» How to complete this task: Your answer should repeat every line of the records below in which the word "computer" appears.

Stored records

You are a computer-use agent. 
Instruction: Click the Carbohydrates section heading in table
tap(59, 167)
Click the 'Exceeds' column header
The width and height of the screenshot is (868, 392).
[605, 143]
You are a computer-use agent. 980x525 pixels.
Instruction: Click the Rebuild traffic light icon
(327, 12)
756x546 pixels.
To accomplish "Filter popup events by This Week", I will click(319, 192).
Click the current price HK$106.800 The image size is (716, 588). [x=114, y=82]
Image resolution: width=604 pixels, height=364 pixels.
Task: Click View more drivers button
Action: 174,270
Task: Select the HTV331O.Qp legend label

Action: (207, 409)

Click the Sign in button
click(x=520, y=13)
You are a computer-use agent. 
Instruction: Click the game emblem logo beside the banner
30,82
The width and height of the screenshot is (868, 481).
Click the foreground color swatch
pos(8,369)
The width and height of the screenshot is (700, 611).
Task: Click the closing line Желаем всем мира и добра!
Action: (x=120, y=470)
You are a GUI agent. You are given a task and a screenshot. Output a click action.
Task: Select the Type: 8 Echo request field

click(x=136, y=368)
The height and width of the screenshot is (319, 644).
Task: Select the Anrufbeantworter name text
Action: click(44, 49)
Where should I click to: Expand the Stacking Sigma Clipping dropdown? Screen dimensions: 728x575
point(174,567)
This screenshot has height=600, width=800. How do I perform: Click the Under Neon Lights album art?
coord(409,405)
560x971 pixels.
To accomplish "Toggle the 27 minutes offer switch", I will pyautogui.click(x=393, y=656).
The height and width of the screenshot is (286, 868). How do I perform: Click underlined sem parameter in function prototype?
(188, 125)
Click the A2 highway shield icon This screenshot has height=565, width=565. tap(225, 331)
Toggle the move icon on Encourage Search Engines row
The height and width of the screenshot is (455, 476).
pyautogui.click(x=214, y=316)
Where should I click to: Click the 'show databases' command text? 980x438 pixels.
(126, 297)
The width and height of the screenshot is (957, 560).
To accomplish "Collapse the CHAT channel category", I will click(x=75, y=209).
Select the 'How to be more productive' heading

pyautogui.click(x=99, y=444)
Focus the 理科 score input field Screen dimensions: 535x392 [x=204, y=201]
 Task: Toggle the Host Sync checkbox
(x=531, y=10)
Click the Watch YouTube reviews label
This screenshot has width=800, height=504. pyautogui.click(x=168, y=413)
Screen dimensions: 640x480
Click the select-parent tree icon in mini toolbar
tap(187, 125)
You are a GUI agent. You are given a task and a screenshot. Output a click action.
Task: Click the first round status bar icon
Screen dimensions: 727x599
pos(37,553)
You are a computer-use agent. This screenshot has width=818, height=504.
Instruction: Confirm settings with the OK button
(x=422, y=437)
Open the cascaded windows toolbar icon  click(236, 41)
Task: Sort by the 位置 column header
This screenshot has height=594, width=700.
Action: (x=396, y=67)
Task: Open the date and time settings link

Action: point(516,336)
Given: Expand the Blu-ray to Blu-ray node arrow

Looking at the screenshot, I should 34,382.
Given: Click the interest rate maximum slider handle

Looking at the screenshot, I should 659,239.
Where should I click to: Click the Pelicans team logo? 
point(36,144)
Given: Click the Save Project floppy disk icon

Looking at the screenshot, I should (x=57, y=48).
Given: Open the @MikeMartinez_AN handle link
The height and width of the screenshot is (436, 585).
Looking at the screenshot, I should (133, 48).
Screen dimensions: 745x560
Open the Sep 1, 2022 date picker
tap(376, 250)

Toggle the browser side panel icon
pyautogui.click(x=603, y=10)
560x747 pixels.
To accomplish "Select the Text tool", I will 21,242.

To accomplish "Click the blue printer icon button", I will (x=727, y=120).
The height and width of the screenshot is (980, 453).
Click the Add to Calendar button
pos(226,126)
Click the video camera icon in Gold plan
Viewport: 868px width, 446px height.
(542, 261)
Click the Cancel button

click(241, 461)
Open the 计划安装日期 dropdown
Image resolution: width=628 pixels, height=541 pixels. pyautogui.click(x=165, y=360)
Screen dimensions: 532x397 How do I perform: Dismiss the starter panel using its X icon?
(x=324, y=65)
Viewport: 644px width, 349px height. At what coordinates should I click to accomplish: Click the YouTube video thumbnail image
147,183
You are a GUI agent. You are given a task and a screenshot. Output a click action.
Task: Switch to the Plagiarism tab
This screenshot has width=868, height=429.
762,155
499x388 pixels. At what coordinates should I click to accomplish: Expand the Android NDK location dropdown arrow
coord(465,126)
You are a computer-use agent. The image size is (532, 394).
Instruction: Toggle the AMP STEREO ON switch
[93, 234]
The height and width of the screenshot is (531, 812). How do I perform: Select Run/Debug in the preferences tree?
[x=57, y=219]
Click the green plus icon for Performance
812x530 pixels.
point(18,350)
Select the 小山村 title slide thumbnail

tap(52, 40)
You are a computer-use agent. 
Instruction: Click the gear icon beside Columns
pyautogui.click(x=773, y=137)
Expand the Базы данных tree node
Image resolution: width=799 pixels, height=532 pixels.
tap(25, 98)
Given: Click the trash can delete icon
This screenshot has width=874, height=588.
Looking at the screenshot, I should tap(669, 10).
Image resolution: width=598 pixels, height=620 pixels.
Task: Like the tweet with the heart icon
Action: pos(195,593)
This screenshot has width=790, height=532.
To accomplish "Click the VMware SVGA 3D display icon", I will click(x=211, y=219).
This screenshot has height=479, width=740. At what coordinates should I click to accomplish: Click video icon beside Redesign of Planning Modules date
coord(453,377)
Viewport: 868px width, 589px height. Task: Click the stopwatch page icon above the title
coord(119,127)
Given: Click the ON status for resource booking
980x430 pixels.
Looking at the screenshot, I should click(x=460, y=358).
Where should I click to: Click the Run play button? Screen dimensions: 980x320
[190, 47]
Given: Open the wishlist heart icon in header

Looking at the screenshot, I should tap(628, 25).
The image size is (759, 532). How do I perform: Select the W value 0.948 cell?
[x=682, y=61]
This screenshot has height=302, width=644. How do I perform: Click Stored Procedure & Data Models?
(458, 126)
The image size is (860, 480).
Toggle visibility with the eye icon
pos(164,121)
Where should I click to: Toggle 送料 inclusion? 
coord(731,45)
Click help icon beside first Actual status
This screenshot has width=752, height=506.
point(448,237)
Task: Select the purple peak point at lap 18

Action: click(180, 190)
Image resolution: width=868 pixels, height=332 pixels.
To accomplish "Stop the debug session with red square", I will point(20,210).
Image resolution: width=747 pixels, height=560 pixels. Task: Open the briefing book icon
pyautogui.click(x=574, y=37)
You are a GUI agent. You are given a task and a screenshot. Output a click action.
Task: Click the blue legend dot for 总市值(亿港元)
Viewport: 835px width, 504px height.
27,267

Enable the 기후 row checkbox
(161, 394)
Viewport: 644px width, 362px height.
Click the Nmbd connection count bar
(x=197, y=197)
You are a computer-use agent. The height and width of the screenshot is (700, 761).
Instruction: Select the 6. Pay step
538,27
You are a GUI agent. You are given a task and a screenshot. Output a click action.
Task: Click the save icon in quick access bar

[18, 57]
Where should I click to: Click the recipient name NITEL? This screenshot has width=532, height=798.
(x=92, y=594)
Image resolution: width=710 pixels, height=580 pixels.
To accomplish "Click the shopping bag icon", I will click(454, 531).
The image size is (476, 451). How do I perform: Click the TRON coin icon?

» Response to the exercise:
You are a computer-use agent. 
You are a computer-use agent. 980x525 pixels.
You are a computer-use agent. 
You are a computer-use agent. This screenshot has width=818, height=504.
You are a computer-use agent. The image size is (532, 394).
You are a computer-use agent. 
You are a computer-use agent. The height and width of the screenshot is (700, 761).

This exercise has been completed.